Wandel beginnt als verändertes Muster von Erwartungen

Krisen verändern, sie wirken als Sortierungsfilter für wichtig und unwichtig. Die stabilisierende Kraft der Routinen, die den Alltag nach vorne treiben, ist unterbrochen. Es öffnet sich ein Raum für die Deutung von Erfahrungen, welche den zerbrechenden Kontexten Rechnung trägt. "Wandel beginnt als verändertes Muster von Erwartungen", so formuliert es ein Zukunftsforscher. Viele haben diese Hoffnung: Dass die Krise uns verändert weitergehen lässt – mit einem wacheren Blick für die Überforderungen, denen wir uns aussetzen, für die Verletzungen, die wir unserer Mitwelt routinemäßig angetan haben, für die gnadenlose Überreizung unseres Alltagstaktes, jenseits allen menschlichen Maßes. Solche Hoffnung auf Veränderung gibt es in allen unseren Lebenswelten – in Politik, Kultur und Wirtschaft. Aber was macht die Erfahrung der Krise mit der Religion, vor allem: mit der Praxis unseres Glaubens – inmitten einer Kirche, die selbst in einer ihrer schwersten Krisen steckt?

Daniel Bogner
Bild: ©Freiburger Nachrichten/Corinne Aeberhard

Daniel Bogner ist Professor für Moraltheologie und Ethik an der Theologischen Fakultät der Universität Fribourg.

Auf die Frage, wie Religion und Kirche mit der Corona-Krise umgehen und mit welcher Erwartungshaltung die Menschen in dieser Krise der Kirche begegnen, sind drei Wege vorstellbar.
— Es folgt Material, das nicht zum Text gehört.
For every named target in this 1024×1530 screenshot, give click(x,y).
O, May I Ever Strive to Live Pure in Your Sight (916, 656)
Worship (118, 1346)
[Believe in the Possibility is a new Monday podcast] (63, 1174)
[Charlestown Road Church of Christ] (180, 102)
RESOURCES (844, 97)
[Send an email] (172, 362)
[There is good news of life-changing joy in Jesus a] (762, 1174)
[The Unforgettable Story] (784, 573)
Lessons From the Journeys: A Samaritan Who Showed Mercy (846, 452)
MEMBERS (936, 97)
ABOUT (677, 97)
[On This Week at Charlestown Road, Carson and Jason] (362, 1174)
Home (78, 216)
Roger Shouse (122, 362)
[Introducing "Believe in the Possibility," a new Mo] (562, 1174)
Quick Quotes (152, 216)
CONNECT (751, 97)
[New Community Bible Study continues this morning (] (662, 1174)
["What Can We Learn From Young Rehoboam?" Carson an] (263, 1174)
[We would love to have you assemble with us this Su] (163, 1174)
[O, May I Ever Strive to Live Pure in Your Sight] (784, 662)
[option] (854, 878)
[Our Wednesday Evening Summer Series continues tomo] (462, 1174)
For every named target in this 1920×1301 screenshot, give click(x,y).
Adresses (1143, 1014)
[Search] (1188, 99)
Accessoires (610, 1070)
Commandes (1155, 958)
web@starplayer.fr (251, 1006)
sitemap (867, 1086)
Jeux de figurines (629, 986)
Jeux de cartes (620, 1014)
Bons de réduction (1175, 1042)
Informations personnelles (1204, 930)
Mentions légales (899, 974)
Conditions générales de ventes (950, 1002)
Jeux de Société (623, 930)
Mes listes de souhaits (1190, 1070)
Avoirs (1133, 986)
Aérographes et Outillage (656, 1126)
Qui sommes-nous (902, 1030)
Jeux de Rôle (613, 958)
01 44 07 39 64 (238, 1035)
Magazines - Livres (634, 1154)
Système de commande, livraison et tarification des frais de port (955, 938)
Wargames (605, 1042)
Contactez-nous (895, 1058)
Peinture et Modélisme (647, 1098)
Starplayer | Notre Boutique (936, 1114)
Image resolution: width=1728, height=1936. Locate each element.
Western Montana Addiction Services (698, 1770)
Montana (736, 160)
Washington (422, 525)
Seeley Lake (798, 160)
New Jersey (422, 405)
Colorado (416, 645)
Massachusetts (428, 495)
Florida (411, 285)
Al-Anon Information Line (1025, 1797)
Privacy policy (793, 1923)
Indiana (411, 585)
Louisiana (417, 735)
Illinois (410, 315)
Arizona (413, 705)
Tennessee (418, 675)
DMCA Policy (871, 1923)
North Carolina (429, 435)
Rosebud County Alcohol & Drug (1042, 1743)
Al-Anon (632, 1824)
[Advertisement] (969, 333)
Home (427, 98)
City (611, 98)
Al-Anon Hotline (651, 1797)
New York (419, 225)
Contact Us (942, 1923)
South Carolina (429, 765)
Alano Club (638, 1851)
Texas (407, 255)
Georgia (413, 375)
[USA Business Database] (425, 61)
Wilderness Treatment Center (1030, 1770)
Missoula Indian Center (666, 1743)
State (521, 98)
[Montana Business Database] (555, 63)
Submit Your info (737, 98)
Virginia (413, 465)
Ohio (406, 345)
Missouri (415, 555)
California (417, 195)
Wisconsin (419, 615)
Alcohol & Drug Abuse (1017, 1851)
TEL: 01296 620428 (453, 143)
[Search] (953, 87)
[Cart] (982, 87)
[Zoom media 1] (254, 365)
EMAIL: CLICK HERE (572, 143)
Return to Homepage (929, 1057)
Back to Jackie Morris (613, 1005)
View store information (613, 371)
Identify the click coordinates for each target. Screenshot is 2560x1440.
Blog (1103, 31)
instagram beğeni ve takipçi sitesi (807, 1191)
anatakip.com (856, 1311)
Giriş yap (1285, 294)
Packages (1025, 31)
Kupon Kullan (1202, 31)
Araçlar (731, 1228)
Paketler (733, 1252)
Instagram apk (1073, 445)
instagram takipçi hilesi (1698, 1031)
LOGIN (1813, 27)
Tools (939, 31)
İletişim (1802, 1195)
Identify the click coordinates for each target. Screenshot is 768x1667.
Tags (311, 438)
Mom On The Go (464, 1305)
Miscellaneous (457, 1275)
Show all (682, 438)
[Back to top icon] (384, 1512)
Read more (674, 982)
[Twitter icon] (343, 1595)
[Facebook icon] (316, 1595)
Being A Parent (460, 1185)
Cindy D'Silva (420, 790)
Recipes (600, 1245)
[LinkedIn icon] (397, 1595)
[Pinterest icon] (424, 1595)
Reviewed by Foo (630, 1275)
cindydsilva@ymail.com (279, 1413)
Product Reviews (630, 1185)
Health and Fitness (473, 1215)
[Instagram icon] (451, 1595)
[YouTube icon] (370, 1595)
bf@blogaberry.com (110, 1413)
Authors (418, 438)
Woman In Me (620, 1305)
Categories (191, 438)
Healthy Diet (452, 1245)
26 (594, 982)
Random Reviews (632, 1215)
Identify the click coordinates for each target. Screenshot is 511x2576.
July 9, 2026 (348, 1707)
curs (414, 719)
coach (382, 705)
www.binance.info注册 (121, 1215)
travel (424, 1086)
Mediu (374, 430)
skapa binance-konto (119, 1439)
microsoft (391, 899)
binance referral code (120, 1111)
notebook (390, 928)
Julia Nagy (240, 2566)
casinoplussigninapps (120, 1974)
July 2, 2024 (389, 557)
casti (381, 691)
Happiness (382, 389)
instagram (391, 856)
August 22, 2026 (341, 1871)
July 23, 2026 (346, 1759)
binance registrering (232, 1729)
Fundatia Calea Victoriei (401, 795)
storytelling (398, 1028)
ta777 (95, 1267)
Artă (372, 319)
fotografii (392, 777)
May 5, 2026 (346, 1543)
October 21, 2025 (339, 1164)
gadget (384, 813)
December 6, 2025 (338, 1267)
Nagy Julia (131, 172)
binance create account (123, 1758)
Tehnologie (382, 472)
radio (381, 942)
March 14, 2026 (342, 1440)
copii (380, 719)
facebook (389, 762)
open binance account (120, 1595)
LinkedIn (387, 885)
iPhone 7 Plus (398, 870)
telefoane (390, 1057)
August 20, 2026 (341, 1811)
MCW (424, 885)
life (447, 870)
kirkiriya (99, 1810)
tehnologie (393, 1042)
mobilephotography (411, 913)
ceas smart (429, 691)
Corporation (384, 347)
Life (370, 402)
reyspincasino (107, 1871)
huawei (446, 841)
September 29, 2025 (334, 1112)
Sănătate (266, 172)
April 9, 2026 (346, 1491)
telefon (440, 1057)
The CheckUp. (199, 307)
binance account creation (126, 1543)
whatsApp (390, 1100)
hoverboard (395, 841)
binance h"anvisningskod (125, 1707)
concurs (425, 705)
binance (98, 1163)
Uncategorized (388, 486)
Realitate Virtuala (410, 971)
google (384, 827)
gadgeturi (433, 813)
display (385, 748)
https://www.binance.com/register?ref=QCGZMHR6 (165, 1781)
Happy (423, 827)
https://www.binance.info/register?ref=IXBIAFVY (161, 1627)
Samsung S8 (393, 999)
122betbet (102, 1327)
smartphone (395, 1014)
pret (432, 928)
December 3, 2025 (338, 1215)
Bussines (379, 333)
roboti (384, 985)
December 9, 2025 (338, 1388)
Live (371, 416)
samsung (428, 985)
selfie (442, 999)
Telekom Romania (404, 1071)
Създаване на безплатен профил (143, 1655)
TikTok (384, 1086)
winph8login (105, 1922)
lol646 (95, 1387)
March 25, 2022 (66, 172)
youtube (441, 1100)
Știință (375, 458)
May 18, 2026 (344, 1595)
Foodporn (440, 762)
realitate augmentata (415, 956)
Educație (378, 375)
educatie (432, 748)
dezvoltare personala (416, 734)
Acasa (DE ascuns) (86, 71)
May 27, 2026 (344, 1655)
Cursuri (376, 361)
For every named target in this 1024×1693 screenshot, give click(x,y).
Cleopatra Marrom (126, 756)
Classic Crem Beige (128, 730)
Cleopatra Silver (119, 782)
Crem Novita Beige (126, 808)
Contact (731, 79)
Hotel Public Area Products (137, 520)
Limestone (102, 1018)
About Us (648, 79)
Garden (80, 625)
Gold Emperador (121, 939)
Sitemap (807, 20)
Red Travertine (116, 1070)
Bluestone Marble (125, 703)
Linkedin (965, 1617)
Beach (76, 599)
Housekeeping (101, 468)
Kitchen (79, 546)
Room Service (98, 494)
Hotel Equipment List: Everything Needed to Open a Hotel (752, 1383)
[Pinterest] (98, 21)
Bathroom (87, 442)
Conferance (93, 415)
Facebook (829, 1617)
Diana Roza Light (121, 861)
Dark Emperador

  1. Es kommt zu einer Stabilisierung althergebrachter Muster religiöser Praxis. Menschen erinnern sich daran, dass die Kirche in unsicheren Zeiten ein Anker der Stabilität und ein unerschütterlicher Ort der Heilszusage sein will und orientieren sich wieder neu auf sie hin. Es wäre die Rückkehr zu einer Versorgerkirche, die sich als bevollmächtigte Verwalterin von Heilsgütern versteht. Genau als solche ist sie allerdings auch selbst in einer tiefen Legitimationskrise und vor der Herausforderung, ihr Ämter- und Sakramentenverständnis, und als Grundlage davon ihre eigene Ekklesiologie neu zu denken. Denn eben die Annahme, als Institution sei sie die Besitzhalterin des Heils, könne es über ihren Klerus verteilen und deswegen sei auch der geweihte Amtsträger ein bisschen heilig, ist ja mitursächlich am Missbrauchs- und Vertuschungsskandal dieser Kirche. Mein Eindruck ist: Die Menschen spüren das genau und deshalb misstrauen sie allen Versuchen, die Kirche als eine solche Anstalt des Heils zu erneuern – auch wenn viele alte Gewohnheiten aus dieser Versorgerkirche inmitten gesellschaftlicher Verunsicherung kurzfristig Trost spenden.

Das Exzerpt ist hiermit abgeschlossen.